Kolkata, Aug 9 (IANS) Public sector lender UCO Bank on Tuesday reported a net loss of Rs 440.57 crore in the quarter ended June 30, 2016 as compared to Rs 256.70 crore in the year-ago period.
"The loss was on account of higher provisioning and lower operating profit," said Managing Director and CEO R.K. Takkar.
He said the bank's fresh slippages in the quarter under review stood at about Rs 3,116 crore, up from Rs 1,252 crore in the corresponding period in 2015.
In the quarter, gross non-performing assets (NPAs) of the bank were at Rs 22,597.70 crore, up by nearly 107.42 per cent from Rs 10,894.41 crore in the corresponding quarter in 2015.
The bank's net NPA ratio in the June quarter rose to 10.04 per cent as against 4.53 per cent in the year-ago period.
Its gross NPA as a percentage of total loans rose to 17.19 per cent in the first quarter from 7.30 per cent a year ago.
The bank's operating profit fell 30.25 per cent year-on-year to Rs 810.16 crore during June quarter from Rs 1,161.46 crore for the corresponding period in 2015.
On the back of a huge surge in bad loans, the public sector lender's provisions and contingencies rose by 63.77 per cent year-on-year to Rs 1,250.50 crore for the first quarter this fiscal from Rs 763.56 crore for the corresponding period last fiscal.
About 50 per cent of the fresh slippages came from large corporate accounts, he said.

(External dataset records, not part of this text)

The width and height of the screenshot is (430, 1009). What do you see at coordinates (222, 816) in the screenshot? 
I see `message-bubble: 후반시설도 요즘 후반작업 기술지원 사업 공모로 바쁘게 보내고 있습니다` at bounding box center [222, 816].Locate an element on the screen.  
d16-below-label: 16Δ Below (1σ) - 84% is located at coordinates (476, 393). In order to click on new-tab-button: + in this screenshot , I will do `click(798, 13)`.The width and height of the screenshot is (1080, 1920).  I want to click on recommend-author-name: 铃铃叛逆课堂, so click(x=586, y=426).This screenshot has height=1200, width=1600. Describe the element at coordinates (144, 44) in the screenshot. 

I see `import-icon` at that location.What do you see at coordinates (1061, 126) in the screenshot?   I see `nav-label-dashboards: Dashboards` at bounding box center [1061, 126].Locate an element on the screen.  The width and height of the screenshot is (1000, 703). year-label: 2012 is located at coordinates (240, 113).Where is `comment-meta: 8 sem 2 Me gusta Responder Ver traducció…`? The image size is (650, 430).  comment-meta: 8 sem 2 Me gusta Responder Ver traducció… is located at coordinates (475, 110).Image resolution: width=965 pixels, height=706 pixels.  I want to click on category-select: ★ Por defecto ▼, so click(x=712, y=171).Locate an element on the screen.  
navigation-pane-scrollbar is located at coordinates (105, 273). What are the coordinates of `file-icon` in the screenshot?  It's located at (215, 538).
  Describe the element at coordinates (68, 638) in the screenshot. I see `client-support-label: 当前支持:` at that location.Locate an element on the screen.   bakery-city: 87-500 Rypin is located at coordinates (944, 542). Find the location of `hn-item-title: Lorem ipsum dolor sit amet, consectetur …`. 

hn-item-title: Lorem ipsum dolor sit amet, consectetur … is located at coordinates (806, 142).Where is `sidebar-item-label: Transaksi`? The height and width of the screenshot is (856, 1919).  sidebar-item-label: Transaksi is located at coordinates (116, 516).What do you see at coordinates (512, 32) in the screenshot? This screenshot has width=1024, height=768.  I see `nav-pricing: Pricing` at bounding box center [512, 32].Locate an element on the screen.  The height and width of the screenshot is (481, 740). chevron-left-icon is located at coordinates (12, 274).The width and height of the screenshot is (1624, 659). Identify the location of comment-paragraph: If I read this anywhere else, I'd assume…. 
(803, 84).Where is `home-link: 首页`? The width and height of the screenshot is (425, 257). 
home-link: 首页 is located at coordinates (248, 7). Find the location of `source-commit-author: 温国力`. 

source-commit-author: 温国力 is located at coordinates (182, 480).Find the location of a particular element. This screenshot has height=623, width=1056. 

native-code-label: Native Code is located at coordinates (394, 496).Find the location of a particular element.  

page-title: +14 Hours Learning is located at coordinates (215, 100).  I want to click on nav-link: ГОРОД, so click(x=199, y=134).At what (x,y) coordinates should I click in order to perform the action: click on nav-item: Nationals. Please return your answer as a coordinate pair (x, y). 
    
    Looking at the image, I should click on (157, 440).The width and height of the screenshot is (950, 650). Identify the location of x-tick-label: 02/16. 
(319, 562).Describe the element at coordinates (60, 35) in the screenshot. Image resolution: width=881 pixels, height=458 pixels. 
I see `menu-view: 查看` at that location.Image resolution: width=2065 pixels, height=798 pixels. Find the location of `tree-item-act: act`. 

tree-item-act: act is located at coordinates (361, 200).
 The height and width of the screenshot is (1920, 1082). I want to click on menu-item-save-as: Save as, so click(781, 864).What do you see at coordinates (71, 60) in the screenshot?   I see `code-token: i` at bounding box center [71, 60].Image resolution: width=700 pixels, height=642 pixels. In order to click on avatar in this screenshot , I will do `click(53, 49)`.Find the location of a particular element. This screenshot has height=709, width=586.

"However, we saw good recovery from small accounts during this quarter," he said, adding during the June quarter recovery stood at Rs 1,400 crore, up from Rs 360 crore in the year-ago period.
The bank has already put NPAs with a total outstanding amount of Rs 1,767 crore on sale to clean up its balance sheet and invited Expression of Interest (EOI) from asset reconstruction companies (ARCs), banks, financial institutions and eligible NBFCs for the proposed sale of its 22 NPA accounts.
Takkar has earlier said his bank was focussing on "pro-active management of asset health" through close monitoring of loan accounts and going all out to recover bad loans to bring down NPA level.
It was planning to issue shares on a preferential basis to the government for a capital infusion of Rs 775 crore. Its capital adequacy ratio under Basel III rules stood at 9.90 per cent at the end of June quarter.